Because we are smaller than our largest competitors, we may lack the resources needed to compete effectively.

There are a large number of drug development services companies ranging in size from one person firms to full service, global drug development corporations. Intense competition may lead to price pressure or other conditions that could adversely affect our business. Some of our competitors are substantially larger than us and have greater financial, human and other resources. We may lack the operating and financial resources needed to compete effectively.

If we do not continue to develop new assay methods for our analytical applications, we may be unable to compete with other entities offering bioanalytical laboratory services.

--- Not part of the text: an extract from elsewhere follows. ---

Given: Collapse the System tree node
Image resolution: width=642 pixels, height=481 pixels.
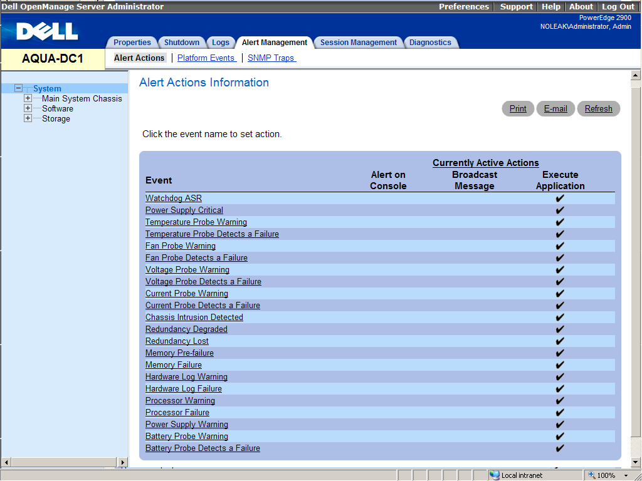Looking at the screenshot, I should [x=18, y=89].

We must continuously develop assay methods to test drug products in order to meet the needs of our clients and attract new clients. In order to substantially increase the business of our bioanalytical laboratories, which provide services for branded pharmaceutical, biotechnology and generic drug companies; we must be able to provide solutions for our clients. This requires staying abreast of current regulatory requirements and identifying methods and applications that will assist our clients in obtaining approval for their products. If we are not successful in developing new methods and applications, we may lose our clients.

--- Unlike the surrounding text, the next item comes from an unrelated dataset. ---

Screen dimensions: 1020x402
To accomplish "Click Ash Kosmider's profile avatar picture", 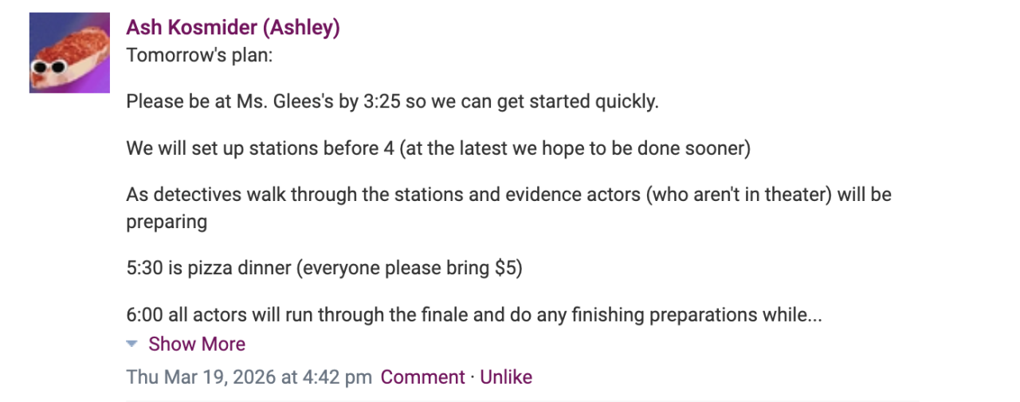I will click(69, 53).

We risk potential liability when conducting clinical trials, which could cost us large amounts of money.

Our clinical trials involve administering drugs to humans in order to determine the effects of the drugs. By doing so, we are subject to the general risks of liability to these persons, which include those relating to:

·

adverse side effects and reactions resulting from administering these drugs to a clinical trial participant;

·

unintended consequences resulting from the procedures and/or changes in medical practice to which a study participant may be subject as part of a clinical trial;

·

improper administration of these drugs; or

·

potential professional malpractice of our employees or contractors, including physicians.

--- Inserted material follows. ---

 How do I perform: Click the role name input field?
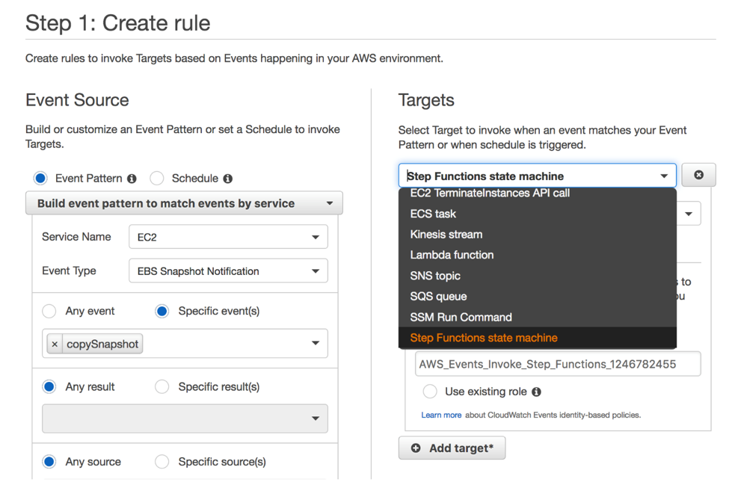(x=557, y=365)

Our contracts may not have adequate indemnification agreements requiring our clients to indemnify us in the event of adverse consequences to our participants caused by their drugs or participation in their trials. We also carry liability insurance but there is no certainty as to the adequacy or the continued availability at rates acceptable to us, of such liability insurance. We could also be held liable for other errors or omissions in connection with our services. For example, we could be held liable for errors or omissions or breach of contract if our laboratories inaccurately report or fail to report lab results. If we do not perform our services to contractual or regulatory standards, the clinical trial process could be adversely affected. Additionally, if clinical trial services such as laboratory analysis do not conform to contractual or regulatory standards, trial participants could be affected. If there is a damage claim not covered by insurance, the indemnification agreement is not enforceable or broad enough, or our client is insolvent, any resulting award against us could result in our experiencing large losses.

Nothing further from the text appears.